The Trump re-election campaign criticized the company’s decision.

“Snapchat is trying to rig the 2020 election, illegally using their corporate funding to promote Joe Biden and suppress President Trump,” campaign manager Brad Parscale said in a press release responding to Snapchat.

“Radical Snapchat CEO Evan Spiegel would rather promote extreme left riot videos and encourage their users to destroy America than share the positive words of unity, justice, and law and order from our President,” Parscale said. “If you’re a conservative, they do not want to hear from you, they do not want you to vote.”

The Trump campaign did not provide examples of Snapchat’s promotion of riot videos, but campaign spokesman Tim Murtaugh told the Daily Caller News Foundation that Parscale’s claims are “self-evident from looking at Snapchat and their content.”

Snapchat CEO Evan Spiegel wrote in a memo to company staff Sunday that, “we simply cannot promote accounts in America that are linked to people who incite racial violence, whether they do so on or off our platform.”

(Chip Somodevilla/Getty Images)

U.S. President Donald Trump makes a statement to the press in the Rose Garden about restoring “law and order” in the wake of protests at the White House June 01, 2020 in Washington, DC. Earlier in the day, President Donald Trump (Chip Somodevilla/Getty Images)

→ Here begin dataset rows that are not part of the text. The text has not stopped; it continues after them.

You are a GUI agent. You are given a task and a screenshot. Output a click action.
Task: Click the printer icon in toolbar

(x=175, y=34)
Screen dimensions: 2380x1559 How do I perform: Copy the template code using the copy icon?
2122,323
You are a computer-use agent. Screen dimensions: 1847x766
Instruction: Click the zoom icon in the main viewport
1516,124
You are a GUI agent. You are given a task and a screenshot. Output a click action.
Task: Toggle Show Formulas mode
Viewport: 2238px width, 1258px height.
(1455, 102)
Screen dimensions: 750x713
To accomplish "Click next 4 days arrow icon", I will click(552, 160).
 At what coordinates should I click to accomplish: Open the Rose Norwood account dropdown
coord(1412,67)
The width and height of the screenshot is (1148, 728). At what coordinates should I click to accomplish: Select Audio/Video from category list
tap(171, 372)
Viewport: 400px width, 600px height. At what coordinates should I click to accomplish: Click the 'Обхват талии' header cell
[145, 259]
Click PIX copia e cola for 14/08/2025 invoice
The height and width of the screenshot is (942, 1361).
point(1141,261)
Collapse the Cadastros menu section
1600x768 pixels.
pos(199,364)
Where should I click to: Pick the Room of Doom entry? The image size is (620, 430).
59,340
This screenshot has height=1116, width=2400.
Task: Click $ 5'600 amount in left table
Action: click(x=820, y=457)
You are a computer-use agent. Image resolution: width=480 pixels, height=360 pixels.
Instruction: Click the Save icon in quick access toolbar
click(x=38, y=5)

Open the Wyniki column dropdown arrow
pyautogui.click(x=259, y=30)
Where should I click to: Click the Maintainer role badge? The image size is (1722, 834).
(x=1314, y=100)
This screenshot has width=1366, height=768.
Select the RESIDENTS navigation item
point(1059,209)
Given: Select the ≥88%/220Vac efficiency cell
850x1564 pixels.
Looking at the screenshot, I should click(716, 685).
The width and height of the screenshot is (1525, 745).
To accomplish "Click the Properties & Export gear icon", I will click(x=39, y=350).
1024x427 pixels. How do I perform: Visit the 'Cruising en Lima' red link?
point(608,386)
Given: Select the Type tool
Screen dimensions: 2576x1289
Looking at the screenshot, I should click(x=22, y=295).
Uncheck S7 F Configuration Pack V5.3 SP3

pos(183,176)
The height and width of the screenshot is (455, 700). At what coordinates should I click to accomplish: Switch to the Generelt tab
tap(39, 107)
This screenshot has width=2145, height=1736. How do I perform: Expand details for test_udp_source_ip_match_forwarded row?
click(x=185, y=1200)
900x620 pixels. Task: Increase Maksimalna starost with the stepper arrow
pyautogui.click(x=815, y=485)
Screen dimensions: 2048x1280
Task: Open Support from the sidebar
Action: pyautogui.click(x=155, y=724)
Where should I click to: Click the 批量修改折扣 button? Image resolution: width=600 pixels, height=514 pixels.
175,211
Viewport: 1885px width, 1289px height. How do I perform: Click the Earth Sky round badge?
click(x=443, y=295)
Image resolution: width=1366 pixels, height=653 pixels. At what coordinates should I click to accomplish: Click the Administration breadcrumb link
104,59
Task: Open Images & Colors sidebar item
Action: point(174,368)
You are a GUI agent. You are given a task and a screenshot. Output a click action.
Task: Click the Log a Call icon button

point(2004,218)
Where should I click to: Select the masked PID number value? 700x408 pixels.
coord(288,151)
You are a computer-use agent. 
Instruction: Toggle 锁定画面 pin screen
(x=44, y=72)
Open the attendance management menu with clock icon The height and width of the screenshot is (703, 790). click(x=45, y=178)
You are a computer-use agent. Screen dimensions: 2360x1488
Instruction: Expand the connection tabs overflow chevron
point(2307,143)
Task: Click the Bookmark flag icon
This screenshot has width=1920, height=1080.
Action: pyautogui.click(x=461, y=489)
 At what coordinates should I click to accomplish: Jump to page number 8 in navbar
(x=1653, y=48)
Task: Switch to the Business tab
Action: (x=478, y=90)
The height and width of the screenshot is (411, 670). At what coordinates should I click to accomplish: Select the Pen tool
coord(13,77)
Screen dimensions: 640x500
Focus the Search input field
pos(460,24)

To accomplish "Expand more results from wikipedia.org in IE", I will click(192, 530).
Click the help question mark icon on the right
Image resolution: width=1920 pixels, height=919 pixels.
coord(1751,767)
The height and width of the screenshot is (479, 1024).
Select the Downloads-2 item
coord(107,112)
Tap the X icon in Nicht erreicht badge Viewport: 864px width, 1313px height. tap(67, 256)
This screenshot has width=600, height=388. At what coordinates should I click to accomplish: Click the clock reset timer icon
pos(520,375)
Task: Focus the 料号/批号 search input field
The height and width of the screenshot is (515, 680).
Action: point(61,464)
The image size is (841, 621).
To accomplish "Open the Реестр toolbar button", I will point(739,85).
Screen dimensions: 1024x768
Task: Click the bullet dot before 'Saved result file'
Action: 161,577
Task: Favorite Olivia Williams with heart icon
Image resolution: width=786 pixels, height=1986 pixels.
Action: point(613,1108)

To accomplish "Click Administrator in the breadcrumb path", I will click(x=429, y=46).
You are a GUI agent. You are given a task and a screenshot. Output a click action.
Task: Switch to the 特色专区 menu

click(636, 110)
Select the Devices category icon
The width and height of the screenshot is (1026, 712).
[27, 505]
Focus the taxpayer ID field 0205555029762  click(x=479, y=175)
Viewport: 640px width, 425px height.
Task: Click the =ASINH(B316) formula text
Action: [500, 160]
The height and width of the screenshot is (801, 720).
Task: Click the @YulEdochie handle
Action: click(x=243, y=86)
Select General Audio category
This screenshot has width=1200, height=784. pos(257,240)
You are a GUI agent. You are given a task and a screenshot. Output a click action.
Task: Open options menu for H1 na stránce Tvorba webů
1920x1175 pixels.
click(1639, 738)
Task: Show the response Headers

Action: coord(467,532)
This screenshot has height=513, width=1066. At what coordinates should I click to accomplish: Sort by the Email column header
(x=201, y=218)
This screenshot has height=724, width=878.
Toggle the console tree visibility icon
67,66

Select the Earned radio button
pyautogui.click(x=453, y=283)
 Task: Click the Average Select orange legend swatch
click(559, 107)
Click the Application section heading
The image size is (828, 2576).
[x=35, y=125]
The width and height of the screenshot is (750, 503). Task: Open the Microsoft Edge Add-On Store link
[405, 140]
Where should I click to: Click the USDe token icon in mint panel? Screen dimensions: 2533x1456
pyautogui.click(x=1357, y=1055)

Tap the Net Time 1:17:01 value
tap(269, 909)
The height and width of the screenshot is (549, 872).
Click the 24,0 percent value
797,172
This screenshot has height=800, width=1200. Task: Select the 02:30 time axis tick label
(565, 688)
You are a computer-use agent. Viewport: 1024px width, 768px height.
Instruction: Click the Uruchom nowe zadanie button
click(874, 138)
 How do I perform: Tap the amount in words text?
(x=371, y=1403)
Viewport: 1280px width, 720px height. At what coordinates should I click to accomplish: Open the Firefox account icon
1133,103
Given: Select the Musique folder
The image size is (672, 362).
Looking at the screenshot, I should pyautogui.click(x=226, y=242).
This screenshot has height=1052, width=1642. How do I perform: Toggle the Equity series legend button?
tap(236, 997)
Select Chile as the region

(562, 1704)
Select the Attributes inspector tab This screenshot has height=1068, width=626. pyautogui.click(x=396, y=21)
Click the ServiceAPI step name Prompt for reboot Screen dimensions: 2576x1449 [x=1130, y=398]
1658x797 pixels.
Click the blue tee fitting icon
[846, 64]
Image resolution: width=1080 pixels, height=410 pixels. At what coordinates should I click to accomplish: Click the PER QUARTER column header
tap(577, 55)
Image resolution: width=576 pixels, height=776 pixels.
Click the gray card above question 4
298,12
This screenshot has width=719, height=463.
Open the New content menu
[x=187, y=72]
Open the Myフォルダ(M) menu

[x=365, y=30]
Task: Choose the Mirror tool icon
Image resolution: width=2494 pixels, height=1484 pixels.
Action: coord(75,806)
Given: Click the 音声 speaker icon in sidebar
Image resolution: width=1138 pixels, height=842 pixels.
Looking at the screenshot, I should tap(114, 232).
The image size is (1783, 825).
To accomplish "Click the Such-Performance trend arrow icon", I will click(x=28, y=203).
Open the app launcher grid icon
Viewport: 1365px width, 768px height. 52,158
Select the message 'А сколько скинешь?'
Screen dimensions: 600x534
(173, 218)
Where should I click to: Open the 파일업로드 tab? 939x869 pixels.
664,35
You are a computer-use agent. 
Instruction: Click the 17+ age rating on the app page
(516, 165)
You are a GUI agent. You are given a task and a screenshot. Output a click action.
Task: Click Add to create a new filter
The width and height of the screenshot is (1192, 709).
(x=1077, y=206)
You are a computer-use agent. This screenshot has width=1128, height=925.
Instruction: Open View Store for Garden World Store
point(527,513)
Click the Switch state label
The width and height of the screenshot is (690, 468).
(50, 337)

Snapchat’s move came after Trump signed an executive order in May calling for Twitter and other major social media platforms to lose their protection from legal liability if they engage in censorship. Twitter placed a “fact check” label on a May 26 Trump tweet in which he alleged that mail-in ballots would lead to massive voter fraud.

Twitter also partially concealed a May 29 Trump tweet in which the president said the “THUGS” rioting in Minneapolis are “dishonoring the memory of George Floyd,” a black man who died after a police officer knelt on his neck for several minutes, according to video of the incident.

Trump routinely addresses what he believes is Google and Facebook’s bias. His administration orchestrated a White House social media summit in 2019, inviting many popular conservative social media influencers to discuss ways in which big tech companies are supposedly harassing them.